This is a lot of extra work for little additional gain. A useful compro‐
mise is the built-in `stopifnot()` ; it checks that each argument is
TRUE , and produces a generic error message if not:

In [39]:
wt_mean <- function(x, w, na.rm = FALSE) {
    stopifnot(is.logical(na.rm), length(na.rm) == 1)
    stopifnot(length(x) == length(w))
    
    if (na.rm) {
        miss <- is.na(x) | is.na(w)
        x <- x[!miss]
        w <- w[!miss]
    }
    sum(w * x) / sum(x)
}

wt_mean(1:6, 6:1, na.rm = 'foo')

ERROR: Error in wt_mean(1:6, 6:1, na.rm = "foo"): is.logical(na.rm) is not TRUE


Note that when using `stopifnot()` you assert what should be true
rather than checking for what might be wrong

## Dot-Dot-Dot (...)

Many functions in R take an arbitrary number of inputs:

In [40]:
sum(1, 2, 3, 4, 5, 6, 7, 8, 9, 0)

In [41]:
stringr::str_c('a', 'b', 'c', 'd', 'e', 'f', 'g')

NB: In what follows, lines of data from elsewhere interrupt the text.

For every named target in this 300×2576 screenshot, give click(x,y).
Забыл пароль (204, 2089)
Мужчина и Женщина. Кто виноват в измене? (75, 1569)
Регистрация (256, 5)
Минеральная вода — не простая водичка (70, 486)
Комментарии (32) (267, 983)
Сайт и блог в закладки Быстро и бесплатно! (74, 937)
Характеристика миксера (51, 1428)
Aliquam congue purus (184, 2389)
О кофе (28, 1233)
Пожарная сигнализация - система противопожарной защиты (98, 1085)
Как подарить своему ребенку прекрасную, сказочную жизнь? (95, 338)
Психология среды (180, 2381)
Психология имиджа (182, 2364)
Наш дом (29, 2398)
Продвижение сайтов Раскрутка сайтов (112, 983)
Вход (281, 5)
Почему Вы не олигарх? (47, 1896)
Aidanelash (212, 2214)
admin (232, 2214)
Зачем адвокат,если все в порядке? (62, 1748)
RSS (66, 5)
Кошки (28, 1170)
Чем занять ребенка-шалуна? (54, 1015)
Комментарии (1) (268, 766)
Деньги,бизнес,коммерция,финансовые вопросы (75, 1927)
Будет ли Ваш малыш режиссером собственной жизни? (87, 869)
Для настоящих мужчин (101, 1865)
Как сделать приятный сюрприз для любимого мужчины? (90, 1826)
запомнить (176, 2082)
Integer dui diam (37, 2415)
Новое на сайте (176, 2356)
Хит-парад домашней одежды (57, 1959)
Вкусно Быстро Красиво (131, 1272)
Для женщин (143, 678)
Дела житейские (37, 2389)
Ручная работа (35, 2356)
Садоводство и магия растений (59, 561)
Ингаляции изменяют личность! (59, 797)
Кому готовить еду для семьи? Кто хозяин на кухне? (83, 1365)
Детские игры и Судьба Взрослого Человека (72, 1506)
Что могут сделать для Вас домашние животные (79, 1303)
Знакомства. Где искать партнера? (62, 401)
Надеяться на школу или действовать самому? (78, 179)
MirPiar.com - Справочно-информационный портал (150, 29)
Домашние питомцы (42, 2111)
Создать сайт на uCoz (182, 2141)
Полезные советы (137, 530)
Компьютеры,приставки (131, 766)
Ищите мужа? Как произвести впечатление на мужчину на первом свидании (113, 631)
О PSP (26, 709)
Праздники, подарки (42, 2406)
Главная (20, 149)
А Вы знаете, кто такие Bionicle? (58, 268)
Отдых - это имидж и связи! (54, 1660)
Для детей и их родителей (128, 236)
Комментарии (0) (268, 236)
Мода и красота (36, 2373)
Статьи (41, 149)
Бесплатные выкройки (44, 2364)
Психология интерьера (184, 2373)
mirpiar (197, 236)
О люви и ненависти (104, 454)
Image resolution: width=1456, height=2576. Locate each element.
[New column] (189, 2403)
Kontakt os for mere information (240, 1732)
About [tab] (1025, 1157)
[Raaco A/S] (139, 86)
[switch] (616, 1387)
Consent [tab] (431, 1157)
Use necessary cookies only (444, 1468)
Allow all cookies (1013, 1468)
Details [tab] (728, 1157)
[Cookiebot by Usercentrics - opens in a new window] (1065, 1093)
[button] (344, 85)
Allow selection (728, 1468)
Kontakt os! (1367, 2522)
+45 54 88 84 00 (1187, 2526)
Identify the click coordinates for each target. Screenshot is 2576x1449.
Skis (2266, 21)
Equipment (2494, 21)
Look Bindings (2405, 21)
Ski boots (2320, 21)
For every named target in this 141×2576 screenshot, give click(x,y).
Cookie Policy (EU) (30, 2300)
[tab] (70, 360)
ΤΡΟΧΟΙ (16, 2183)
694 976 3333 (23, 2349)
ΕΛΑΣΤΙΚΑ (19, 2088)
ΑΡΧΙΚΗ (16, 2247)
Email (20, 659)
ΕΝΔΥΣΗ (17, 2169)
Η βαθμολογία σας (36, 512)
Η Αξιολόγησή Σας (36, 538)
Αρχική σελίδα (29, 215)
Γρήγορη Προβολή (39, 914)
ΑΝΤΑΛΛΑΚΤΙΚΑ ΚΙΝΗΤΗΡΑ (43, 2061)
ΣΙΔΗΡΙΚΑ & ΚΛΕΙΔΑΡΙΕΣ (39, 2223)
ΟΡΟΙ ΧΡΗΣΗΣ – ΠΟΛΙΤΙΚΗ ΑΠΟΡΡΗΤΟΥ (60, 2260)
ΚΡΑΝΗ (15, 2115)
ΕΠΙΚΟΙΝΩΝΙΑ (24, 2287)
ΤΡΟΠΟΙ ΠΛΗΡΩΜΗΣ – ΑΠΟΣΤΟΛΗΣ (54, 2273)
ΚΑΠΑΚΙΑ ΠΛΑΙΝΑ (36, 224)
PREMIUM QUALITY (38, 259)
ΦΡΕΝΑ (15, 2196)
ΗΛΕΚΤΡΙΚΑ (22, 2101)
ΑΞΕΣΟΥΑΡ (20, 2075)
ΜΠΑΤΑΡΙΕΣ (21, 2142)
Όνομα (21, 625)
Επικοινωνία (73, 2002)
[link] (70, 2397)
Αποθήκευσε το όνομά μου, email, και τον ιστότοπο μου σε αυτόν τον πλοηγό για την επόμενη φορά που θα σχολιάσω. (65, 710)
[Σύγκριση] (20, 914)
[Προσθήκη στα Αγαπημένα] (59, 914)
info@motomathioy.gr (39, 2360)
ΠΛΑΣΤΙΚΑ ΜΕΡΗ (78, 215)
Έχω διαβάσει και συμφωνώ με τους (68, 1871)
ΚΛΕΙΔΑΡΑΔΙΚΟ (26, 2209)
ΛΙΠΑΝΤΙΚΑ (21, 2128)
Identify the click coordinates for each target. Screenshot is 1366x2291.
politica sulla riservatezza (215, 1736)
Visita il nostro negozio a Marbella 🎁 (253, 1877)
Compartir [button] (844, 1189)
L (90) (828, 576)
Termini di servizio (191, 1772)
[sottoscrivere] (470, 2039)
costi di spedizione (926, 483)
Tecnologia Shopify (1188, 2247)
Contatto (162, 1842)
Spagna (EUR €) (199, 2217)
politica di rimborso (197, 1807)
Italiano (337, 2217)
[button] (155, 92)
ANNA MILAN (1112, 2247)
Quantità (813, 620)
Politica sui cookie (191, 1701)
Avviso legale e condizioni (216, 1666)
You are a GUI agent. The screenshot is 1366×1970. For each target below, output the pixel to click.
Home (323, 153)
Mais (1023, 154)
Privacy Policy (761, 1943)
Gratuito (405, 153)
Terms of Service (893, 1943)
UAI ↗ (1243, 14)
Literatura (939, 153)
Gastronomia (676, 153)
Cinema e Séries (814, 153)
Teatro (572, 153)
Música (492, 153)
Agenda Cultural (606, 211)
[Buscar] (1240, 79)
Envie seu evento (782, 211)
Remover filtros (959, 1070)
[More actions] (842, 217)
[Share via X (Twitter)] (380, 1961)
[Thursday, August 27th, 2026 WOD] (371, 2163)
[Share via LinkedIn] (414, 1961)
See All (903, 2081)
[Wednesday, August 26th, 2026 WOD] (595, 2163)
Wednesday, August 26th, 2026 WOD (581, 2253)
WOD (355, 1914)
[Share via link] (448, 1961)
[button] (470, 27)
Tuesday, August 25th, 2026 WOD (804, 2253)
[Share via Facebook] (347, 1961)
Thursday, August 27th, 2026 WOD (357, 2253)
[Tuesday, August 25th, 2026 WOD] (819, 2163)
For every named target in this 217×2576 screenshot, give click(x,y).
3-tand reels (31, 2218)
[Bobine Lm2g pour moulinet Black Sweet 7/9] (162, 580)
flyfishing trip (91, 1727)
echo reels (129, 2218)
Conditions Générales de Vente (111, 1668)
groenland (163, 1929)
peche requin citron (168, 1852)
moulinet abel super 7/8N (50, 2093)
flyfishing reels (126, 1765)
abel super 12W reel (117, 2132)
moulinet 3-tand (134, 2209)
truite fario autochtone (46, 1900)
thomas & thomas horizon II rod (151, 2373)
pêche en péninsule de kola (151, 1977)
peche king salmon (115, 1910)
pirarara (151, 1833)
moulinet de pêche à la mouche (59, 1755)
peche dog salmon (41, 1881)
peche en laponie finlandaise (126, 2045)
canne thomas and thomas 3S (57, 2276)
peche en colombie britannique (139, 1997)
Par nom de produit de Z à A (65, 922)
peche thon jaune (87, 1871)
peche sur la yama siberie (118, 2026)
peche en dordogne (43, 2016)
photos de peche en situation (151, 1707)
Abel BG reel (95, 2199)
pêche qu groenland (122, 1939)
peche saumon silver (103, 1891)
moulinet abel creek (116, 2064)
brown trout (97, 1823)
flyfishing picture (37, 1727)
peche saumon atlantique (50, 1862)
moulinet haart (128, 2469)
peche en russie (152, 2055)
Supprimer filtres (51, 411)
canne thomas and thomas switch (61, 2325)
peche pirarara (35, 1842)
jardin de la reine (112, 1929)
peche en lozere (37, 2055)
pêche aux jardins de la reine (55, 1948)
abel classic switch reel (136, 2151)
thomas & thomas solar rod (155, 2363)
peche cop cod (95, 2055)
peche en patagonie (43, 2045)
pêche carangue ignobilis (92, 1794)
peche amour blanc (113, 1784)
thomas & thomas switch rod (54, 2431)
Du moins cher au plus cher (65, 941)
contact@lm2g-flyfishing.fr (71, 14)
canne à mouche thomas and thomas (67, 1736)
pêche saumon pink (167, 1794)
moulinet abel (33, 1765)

How do these functions work? They rely on a special argument: `...`
(pronounced dot-dot-dot). This special argument captures any
number of arguments that aren’t otherwise matched.

It’s useful because you can then send those `...` on to another function. This is a useful catch-all if your function primarily wraps
another function. For example, I commonly create these helper
functions that wrap around `str_c()` :

In [42]:
commas <- function(...) stringr::str_c(..., collapse = ', ')
commas(letters[1:10])

In [43]:
rule <- function(..., pad = '-') {
    title <- paste0(...)
    width <- getOption('width') - nchar(title) - 5
    cat(title, ' ', stringr::str_dup(pad, width), '\n', sep = '')
}
rule('Important output')

Important output -----------------------------------------------------------


Here `...` lets me forward on any arguments that I don’t want to deal
with to `str_c()` . It’s a very convenient technique. But it does come
at a price: any misspelled arguments will not raise an error. This
makes it easy for typos to go unnoticed:

In [44]:
x <- c(1, 2)
sum(x, na.mr = TRUE)

If you just want to capture the values of the `...` , use `list(...)` .

## Lazy Evaluation
Arguments in R are lazily evaluated: they’re not computed until
they’re needed. That means if they’re never used, they’re never
called. This is an important property of R as a programming lan‐
guage, but is generally not important when you’re writing your own
functions for data analysis.

## Writing Pipeable Functions

If you want to write your own pipeable functions, thinking about
the return value is important. There are two main types of pipeable
functions: transformation and side-effect.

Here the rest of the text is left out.